The remainder when $2^{2016}$ is divided by $63$ is:

• A. \( 1 \)
• B. \( 8 \)
• C. \( 17 \)
• D. \( 32 \)
• E. \( 61 \)

Hint:

Whenever the divisor is of the form \( 2^n - 1 \), the remainder of \( 2^{kn} \) will always be 1. Here, \( 63 = 2^6 - 1 \), and 2016 is a multiple of 6, so the result is immediately 1.

Answer 1

The Correct Option is A

Concept: To find the remainder of a large power, we look for a power of the base that is close to the divisor. This is based on modular arithmetic properties, specifically: if \( a \equiv 1 \pmod{m} \), then \( a^k \equiv 1^k \pmod{m} \).

Step 1: Find a power of 2 near 63.
We know that \( 2^6 = 64 \).
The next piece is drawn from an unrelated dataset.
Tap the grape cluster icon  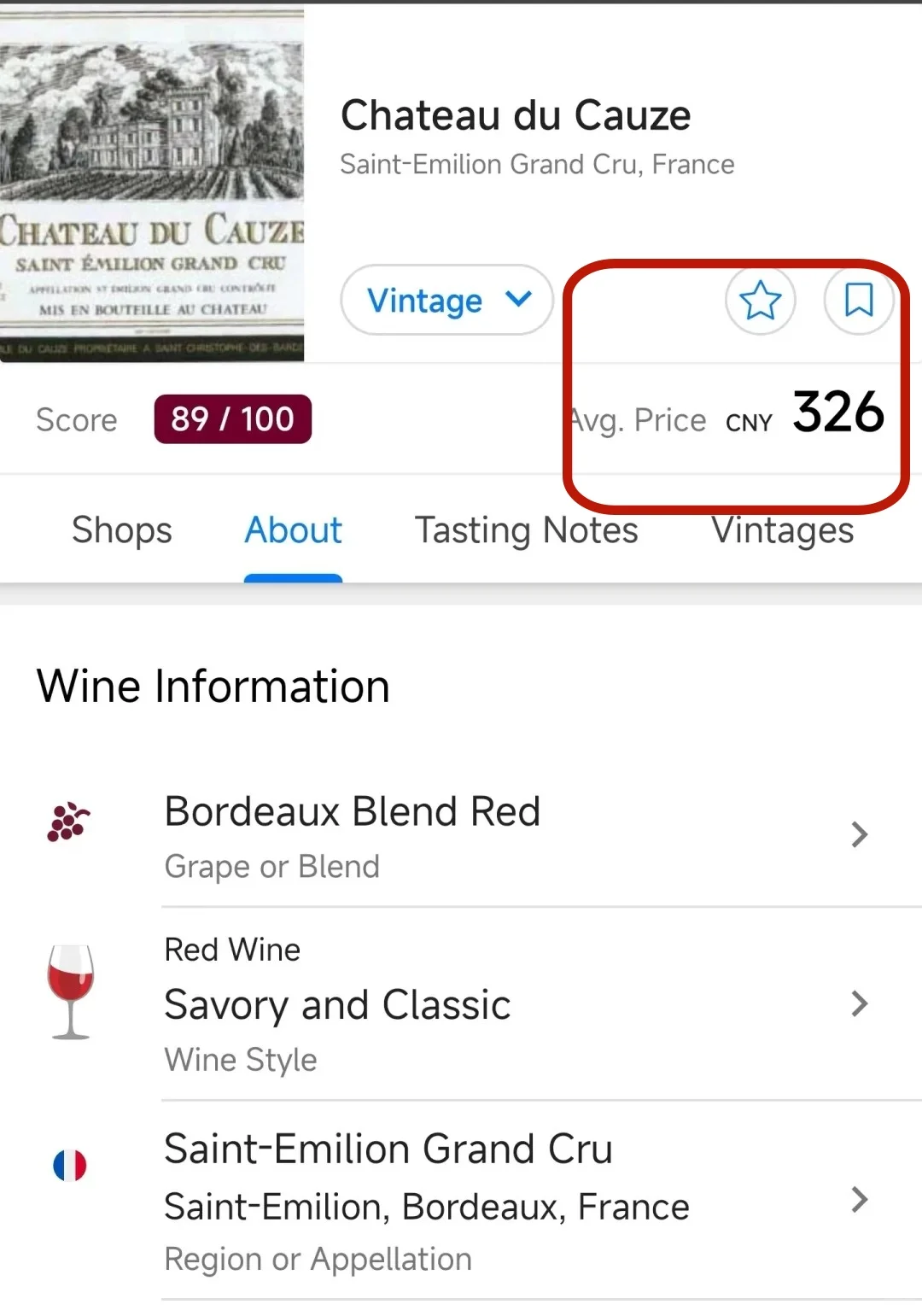click(x=68, y=822)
In terms of modulo 63: \[ 2^6 \equiv 64 \equiv 1 \pmod{63} \]

Step 2: Express the total power \( 2^{2016} \) in terms of \( 2^6 \).
We check if 2016 is divisible by 6: \[ 2016 \div 6 = 336 \] So, we can write: \[ 2^{2016} = (2^6)^{336} \]

Step 3: Calculate the remainder.
Substituting the modular equivalence: \[ (2^6)^{336} \equiv (1)^{336} \pmod{63} \] \[ 2^{2016} \equiv 1 \pmod{63} \] The remainder is 1.